### Rows of pointing data
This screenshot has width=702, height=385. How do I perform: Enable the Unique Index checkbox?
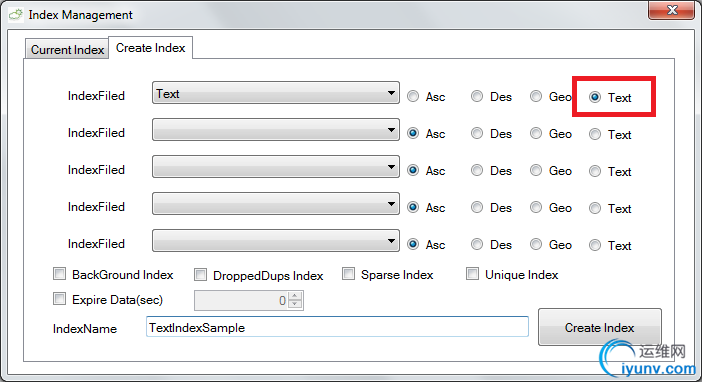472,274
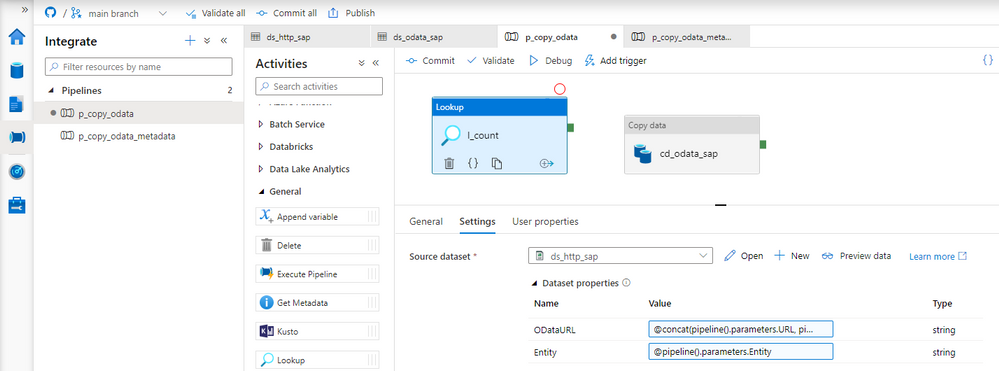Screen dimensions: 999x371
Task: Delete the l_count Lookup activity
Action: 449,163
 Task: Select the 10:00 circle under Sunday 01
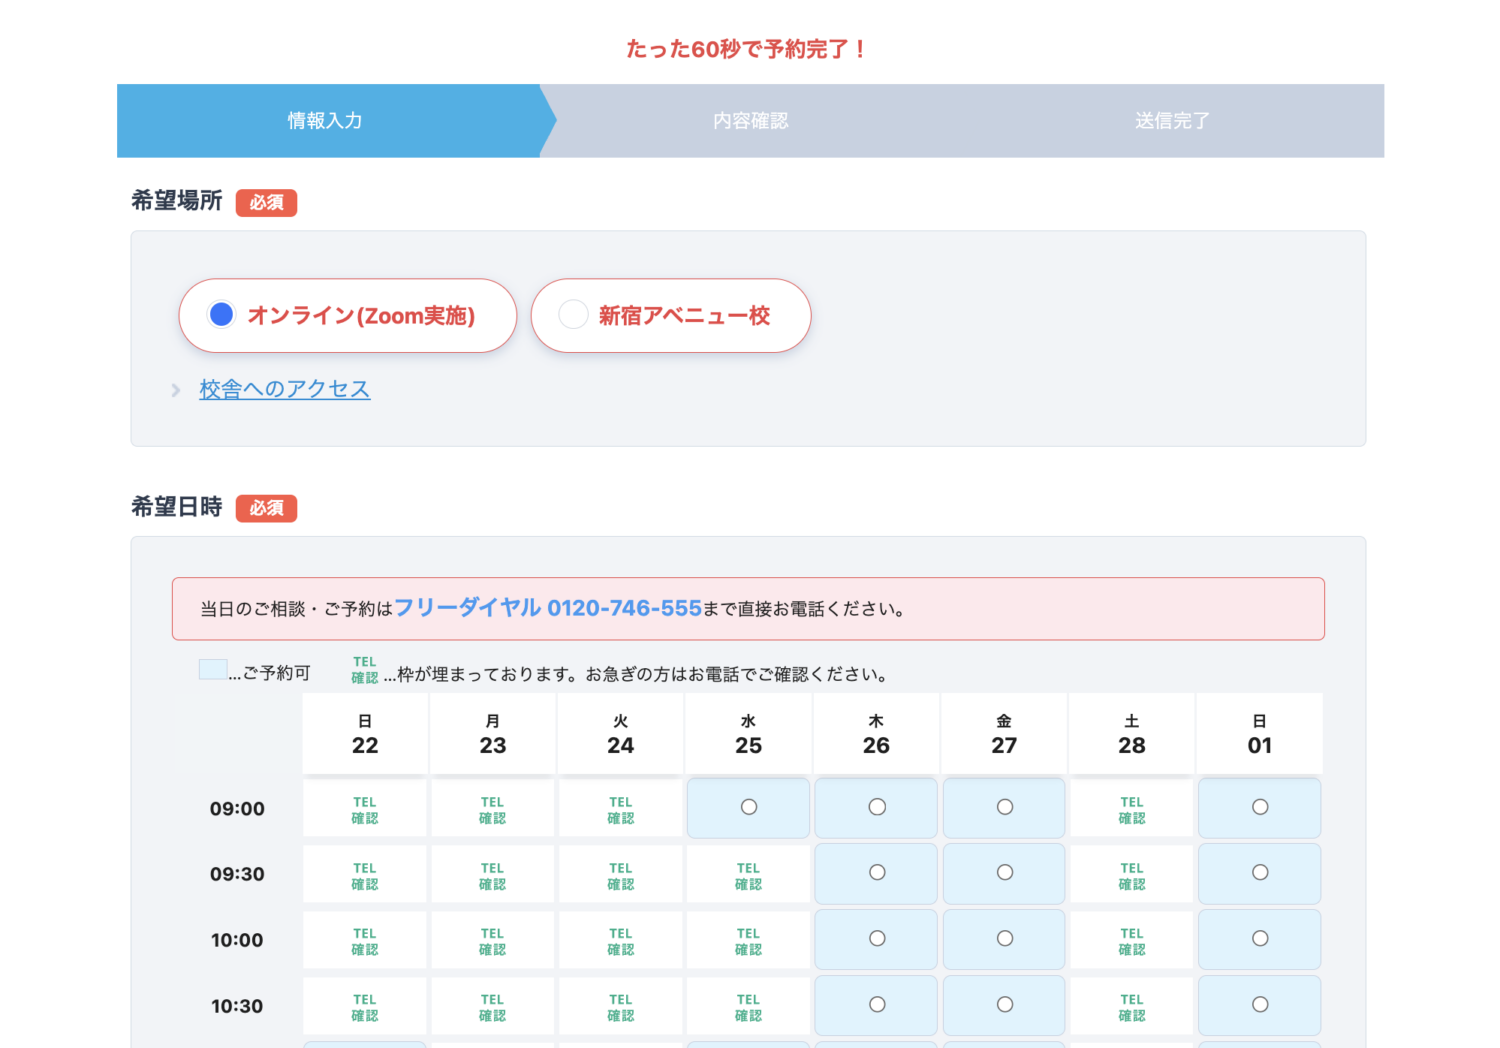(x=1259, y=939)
==
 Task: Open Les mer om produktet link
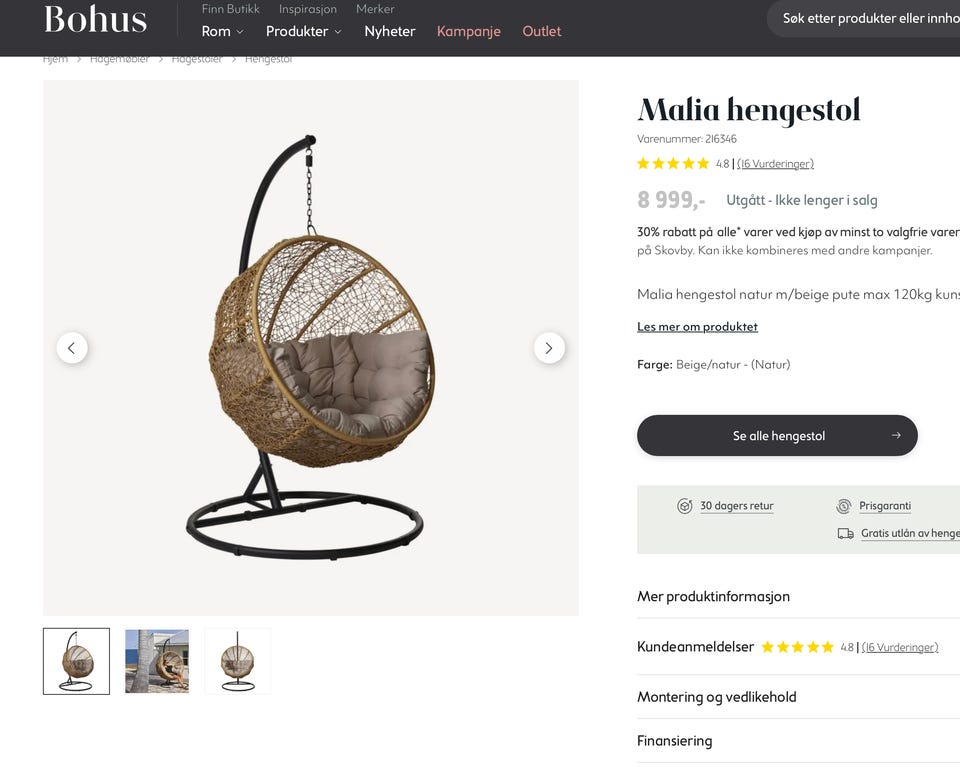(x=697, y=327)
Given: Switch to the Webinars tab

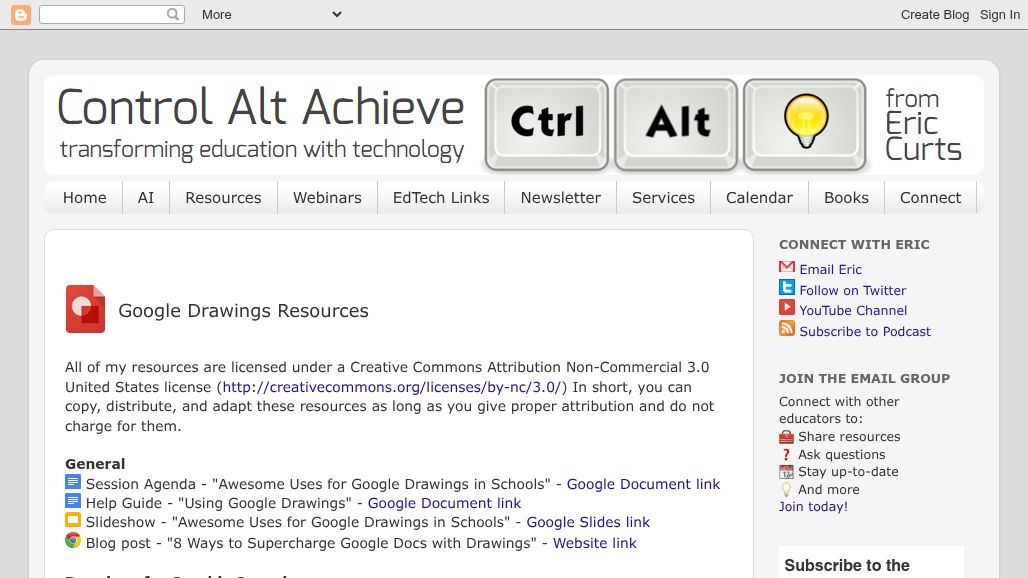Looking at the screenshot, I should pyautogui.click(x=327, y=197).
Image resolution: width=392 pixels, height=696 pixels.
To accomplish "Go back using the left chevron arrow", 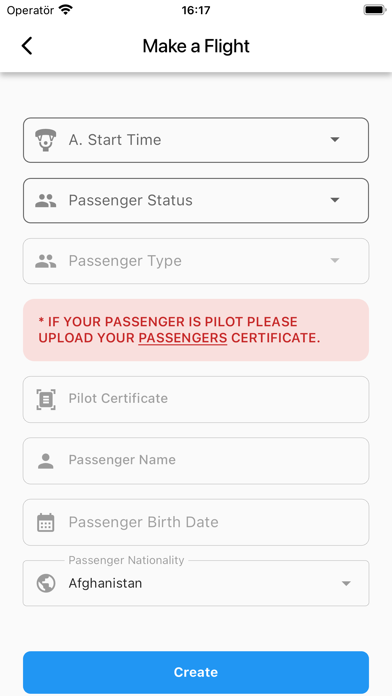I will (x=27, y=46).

### WHAT IS EXPECTED
Rewrite the material between the lines holding "This screenshot has" and "(x=1259, y=939)", inclusive, replacing "checkbox" with "check box" and keeping everything else the same. Leave the pictures out of your answer.

### EXERCISE SOLUTION
This screenshot has width=702, height=385. How do I perform: Enable the Unique Index check box?
472,274
Screen dimensions: 999x371
Task: Delete the l_count Lookup activity
Action: 449,163
 Task: Select the 10:00 circle under Sunday 01
(x=1259, y=939)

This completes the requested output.